● EXERCISE INSTRUCTIONS
Restate the data exactly, with nothing altered.
☆ ☆ ☆
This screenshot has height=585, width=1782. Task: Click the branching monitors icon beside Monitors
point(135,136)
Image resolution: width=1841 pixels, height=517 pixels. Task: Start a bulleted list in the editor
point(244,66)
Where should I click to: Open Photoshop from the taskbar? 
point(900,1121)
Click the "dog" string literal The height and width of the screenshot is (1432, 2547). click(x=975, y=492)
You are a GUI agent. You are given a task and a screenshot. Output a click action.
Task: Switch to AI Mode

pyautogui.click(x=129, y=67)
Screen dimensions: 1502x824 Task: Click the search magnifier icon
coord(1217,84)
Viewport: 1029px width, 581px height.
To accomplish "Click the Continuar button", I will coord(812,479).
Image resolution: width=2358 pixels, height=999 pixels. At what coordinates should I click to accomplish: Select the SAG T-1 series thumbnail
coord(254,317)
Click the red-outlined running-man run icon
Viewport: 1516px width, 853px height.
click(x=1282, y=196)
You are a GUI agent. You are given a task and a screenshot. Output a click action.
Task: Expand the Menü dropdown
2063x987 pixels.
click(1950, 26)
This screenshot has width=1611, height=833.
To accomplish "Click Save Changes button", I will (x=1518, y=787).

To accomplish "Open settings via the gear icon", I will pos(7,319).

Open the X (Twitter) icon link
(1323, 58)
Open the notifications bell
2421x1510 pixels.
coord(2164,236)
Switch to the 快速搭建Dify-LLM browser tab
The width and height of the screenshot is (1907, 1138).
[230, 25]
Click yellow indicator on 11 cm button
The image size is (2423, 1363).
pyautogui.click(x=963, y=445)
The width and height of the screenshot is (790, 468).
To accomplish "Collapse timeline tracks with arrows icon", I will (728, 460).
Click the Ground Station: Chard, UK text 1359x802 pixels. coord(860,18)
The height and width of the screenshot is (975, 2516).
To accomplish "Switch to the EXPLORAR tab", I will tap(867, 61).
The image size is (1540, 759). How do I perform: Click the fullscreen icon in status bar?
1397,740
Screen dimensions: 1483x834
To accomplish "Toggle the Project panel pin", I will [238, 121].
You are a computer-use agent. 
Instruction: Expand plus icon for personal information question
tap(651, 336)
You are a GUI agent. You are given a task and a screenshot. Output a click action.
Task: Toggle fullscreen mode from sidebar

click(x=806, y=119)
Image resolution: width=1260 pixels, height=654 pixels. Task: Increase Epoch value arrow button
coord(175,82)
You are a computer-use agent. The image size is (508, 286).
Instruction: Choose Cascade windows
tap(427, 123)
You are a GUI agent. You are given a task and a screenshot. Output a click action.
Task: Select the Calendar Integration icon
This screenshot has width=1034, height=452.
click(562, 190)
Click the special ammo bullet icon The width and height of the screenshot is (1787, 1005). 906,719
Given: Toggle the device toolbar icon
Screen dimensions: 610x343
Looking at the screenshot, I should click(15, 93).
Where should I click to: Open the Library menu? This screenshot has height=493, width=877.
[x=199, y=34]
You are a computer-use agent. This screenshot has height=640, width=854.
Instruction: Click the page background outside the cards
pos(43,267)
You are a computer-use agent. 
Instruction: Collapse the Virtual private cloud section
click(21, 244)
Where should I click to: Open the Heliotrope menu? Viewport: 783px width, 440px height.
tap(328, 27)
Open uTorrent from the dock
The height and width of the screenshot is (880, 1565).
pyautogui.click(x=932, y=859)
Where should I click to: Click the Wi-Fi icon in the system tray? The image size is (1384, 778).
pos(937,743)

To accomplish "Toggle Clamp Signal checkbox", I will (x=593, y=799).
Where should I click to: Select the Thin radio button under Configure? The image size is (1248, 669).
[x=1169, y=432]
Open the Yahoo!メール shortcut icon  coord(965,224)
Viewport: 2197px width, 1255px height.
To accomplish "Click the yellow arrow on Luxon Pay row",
☆ ☆ ☆
● RESPONSE AREA
This screenshot has height=585, width=1782. Task: Click the branching monitors icon beside Monitors
point(135,136)
Image resolution: width=1841 pixels, height=517 pixels. Task: Start a bulleted list in the editor
point(244,66)
Where should I click to: Open Photoshop from the taskbar? 
point(900,1121)
Click the "dog" string literal The height and width of the screenshot is (1432, 2547). click(x=975, y=492)
You are a GUI agent. You are given a task and a screenshot. Output a click action.
Task: Switch to AI Mode

pyautogui.click(x=129, y=67)
Screen dimensions: 1502x824 Task: Click the search magnifier icon
coord(1217,84)
Viewport: 1029px width, 581px height.
To accomplish "Click the Continuar button", I will coord(812,479).
Image resolution: width=2358 pixels, height=999 pixels. At what coordinates should I click to accomplish: Select the SAG T-1 series thumbnail
coord(254,317)
Click the red-outlined running-man run icon
Viewport: 1516px width, 853px height.
click(x=1282, y=196)
You are a GUI agent. You are given a task and a screenshot. Output a click action.
Task: Expand the Menü dropdown
2063x987 pixels.
click(1950, 26)
This screenshot has width=1611, height=833.
To accomplish "Click Save Changes button", I will (x=1518, y=787).

To accomplish "Open settings via the gear icon", I will pos(7,319).

Open the X (Twitter) icon link
(1323, 58)
Open the notifications bell
2421x1510 pixels.
coord(2164,236)
Switch to the 快速搭建Dify-LLM browser tab
The width and height of the screenshot is (1907, 1138).
[230, 25]
Click yellow indicator on 11 cm button
The image size is (2423, 1363).
pyautogui.click(x=963, y=445)
The width and height of the screenshot is (790, 468).
To accomplish "Collapse timeline tracks with arrows icon", I will (728, 460).
Click the Ground Station: Chard, UK text 1359x802 pixels. coord(860,18)
The height and width of the screenshot is (975, 2516).
To accomplish "Switch to the EXPLORAR tab", I will tap(867, 61).
The image size is (1540, 759). How do I perform: Click the fullscreen icon in status bar?
1397,740
Screen dimensions: 1483x834
To accomplish "Toggle the Project panel pin", I will [238, 121].
You are a computer-use agent. 
Instruction: Expand plus icon for personal information question
tap(651, 336)
You are a GUI agent. You are given a task and a screenshot. Output a click action.
Task: Toggle fullscreen mode from sidebar

click(x=806, y=119)
Image resolution: width=1260 pixels, height=654 pixels. Task: Increase Epoch value arrow button
coord(175,82)
You are a computer-use agent. The image size is (508, 286).
Instruction: Choose Cascade windows
tap(427, 123)
You are a GUI agent. You are given a task and a screenshot. Output a click action.
Task: Select the Calendar Integration icon
This screenshot has width=1034, height=452.
click(562, 190)
Click the special ammo bullet icon The width and height of the screenshot is (1787, 1005). 906,719
Given: Toggle the device toolbar icon
Screen dimensions: 610x343
Looking at the screenshot, I should click(15, 93).
Where should I click to: Open the Library menu? This screenshot has height=493, width=877.
[x=199, y=34]
You are a computer-use agent. This screenshot has height=640, width=854.
Instruction: Click the page background outside the cards
pos(43,267)
You are a computer-use agent. 
Instruction: Collapse the Virtual private cloud section
click(21, 244)
Where should I click to: Open the Heliotrope menu? Viewport: 783px width, 440px height.
tap(328, 27)
Open uTorrent from the dock
The height and width of the screenshot is (880, 1565).
pyautogui.click(x=932, y=859)
Where should I click to: Click the Wi-Fi icon in the system tray? The image size is (1384, 778).
pos(937,743)

To accomplish "Toggle Clamp Signal checkbox", I will (x=593, y=799).
Where should I click to: Select the Thin radio button under Configure? The image size is (1248, 669).
[x=1169, y=432]
Open the Yahoo!メール shortcut icon  coord(965,224)
Viewport: 2197px width, 1255px height.
To accomplish "Click the yellow arrow on Luxon Pay row",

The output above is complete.